Charles Toase interview: Background

To start, please could you give your full name, date and place of birth?

Charles Alpin Toase, born on 9 August 1927. I was born in a nursing home in Kingston. My birth certificate says 50 Kingston Hill but my family were living in Wimbledon at the time. 

What were your parents’ names, their backgrounds and how big was your family?

My mother was Jessie MacGregor and that accounts for my second name Alpin because her branch of the MacGregor family had the tradition that they were descended from the first King of Scotland. The name Alpin was handed down through the generations and the eldest son had it as his second name. This goes way, way back. My mother was actually called Alpina. I was called Alpin as my second name but at that point the family petered out as they only had daughters.

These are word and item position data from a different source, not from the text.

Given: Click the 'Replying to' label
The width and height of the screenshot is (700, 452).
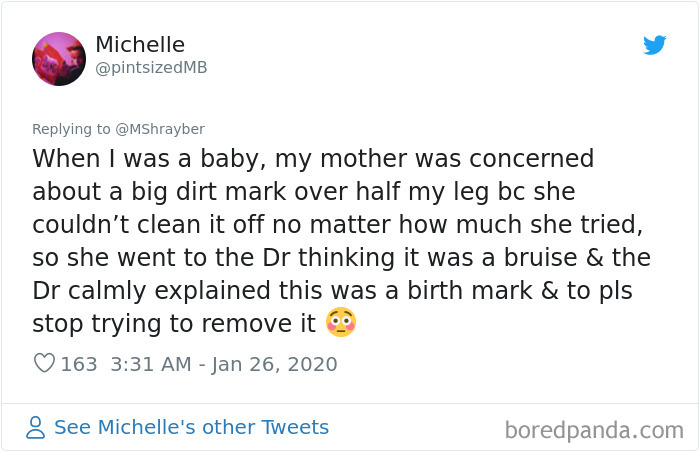Looking at the screenshot, I should pos(70,129).
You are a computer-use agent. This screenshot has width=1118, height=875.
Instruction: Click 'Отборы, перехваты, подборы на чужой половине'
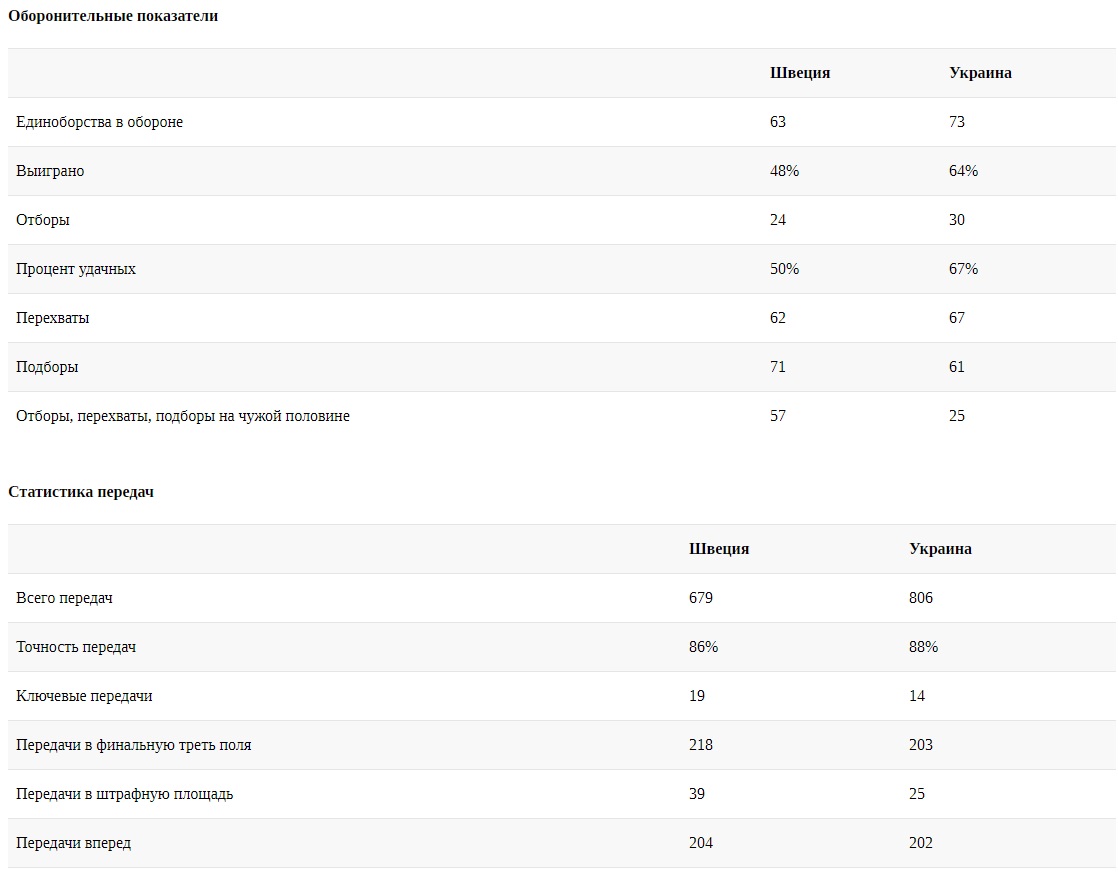click(183, 416)
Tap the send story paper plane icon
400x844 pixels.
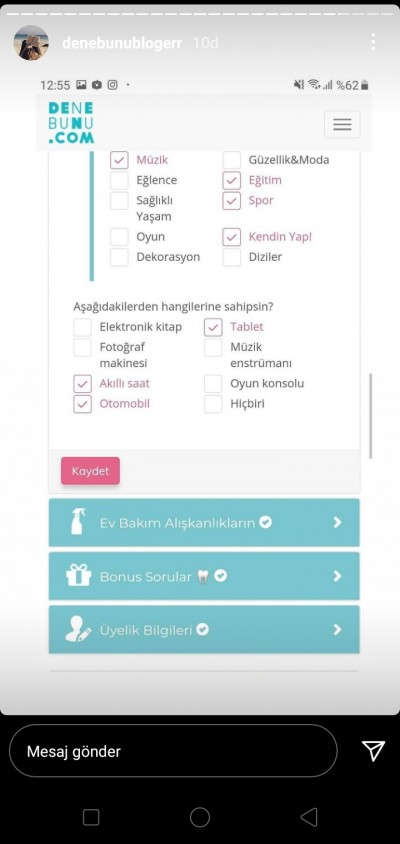[x=373, y=750]
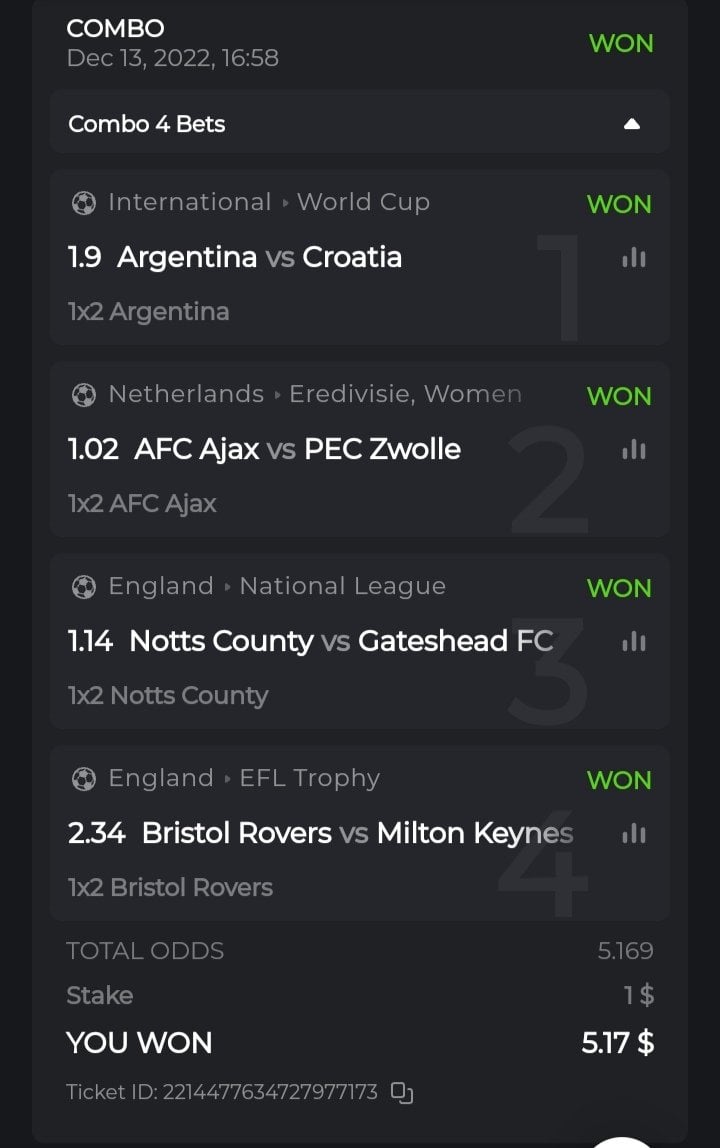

So my daughter was called Alpin and her first daughter too as her second name, but after that I suppose it will disappear.

Do you have any siblings called Alpin or otherwise?

No, I was an only child.

When did you move into your first home and was it in Wimbledon?

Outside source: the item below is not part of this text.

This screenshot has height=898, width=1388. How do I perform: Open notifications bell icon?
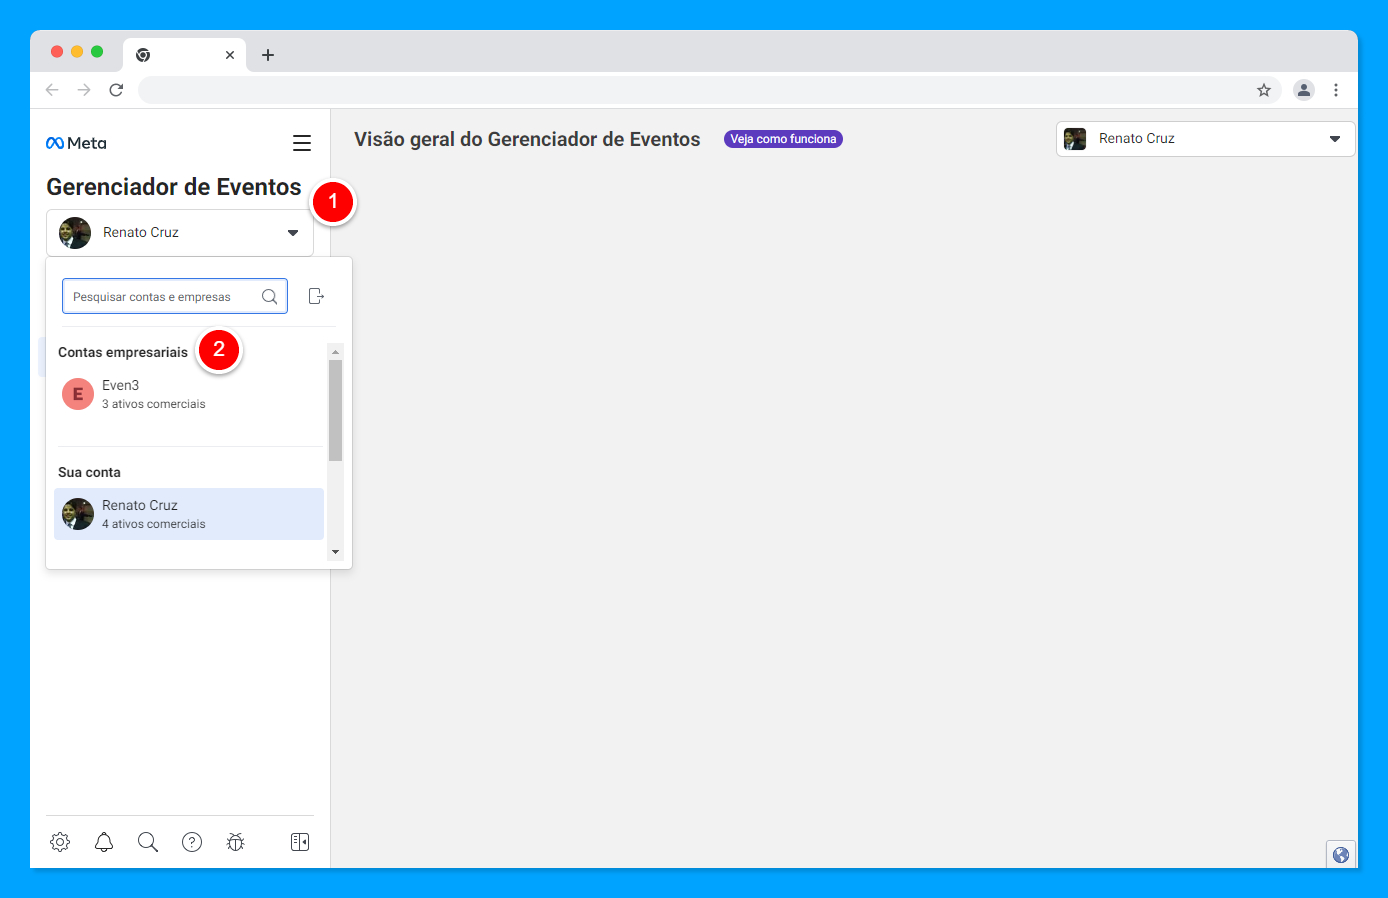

That was 77 Lambton Road and I presumably moved in in August 1927. That house was bombed during the last bombing of Wimbledon in 1944 by a doodlebug which also went right through to Amity Grove and demolished a number of other houses. So that house has disappeared and there is a new house there now.

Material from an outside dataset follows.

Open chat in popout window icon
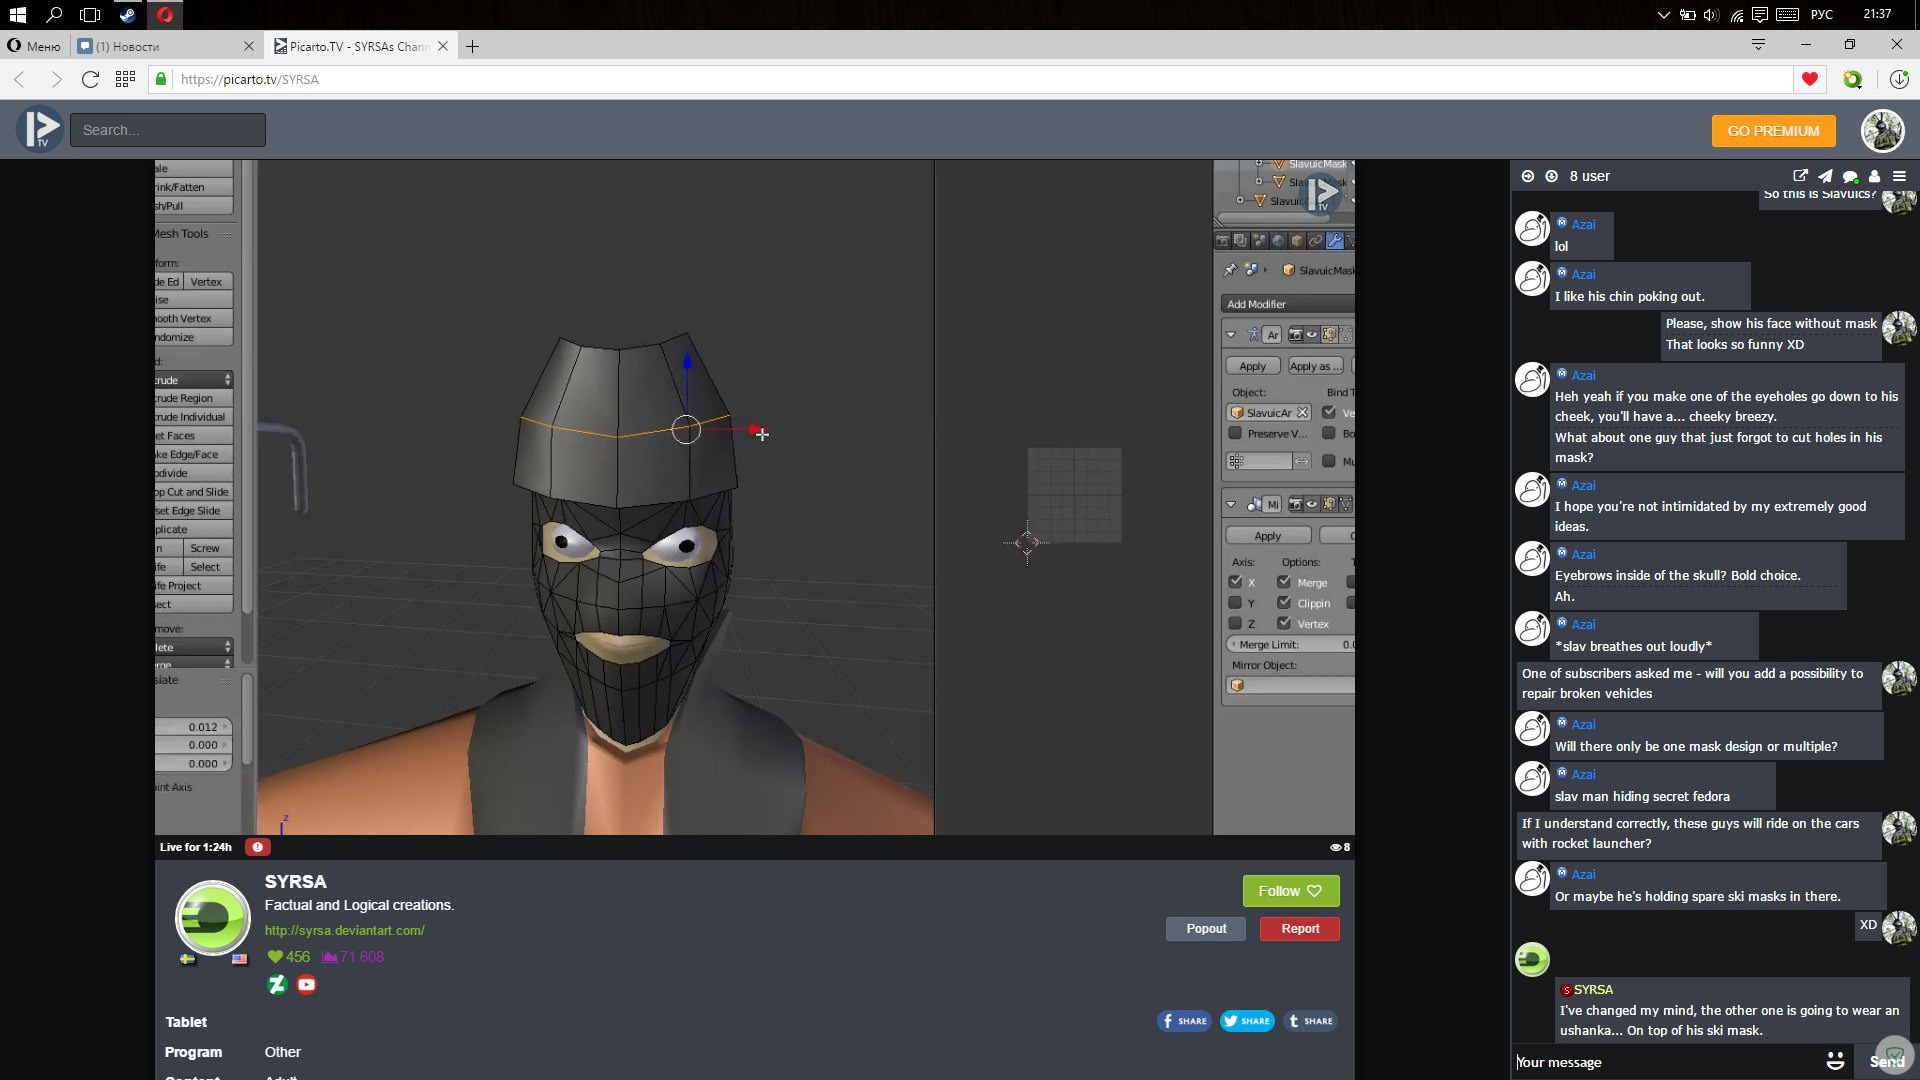 1800,176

What was your father’s occupation?

His name was [Walter] Toase and he was in shipping, grain shipping, he was on the Baltic Exchange. If I can go back a bit, his father was also in the same firm. It was a French firm, Louis Dreyfus in Paris. My grandfather worked there and then came to the London office and my father carried on in that business. But the Toases had been in France for a long time. They started in Yorkshire, it was a Yorkshire name, and sometime at the end of the 1700s my great, great grandfather – I’m never sure how many greats - came south. He was a Methodist minister and he went to the Channel Islands, married a Jersey girl called Margaret de Jersey, and then moved to France where he was in charge of the Methodist missions in France. Their children continued to live in France and married there. My grandfather married a French woman and then came back to London and lived in Merton Hall Road and Lambton Road. So that’s that bit of ancestry.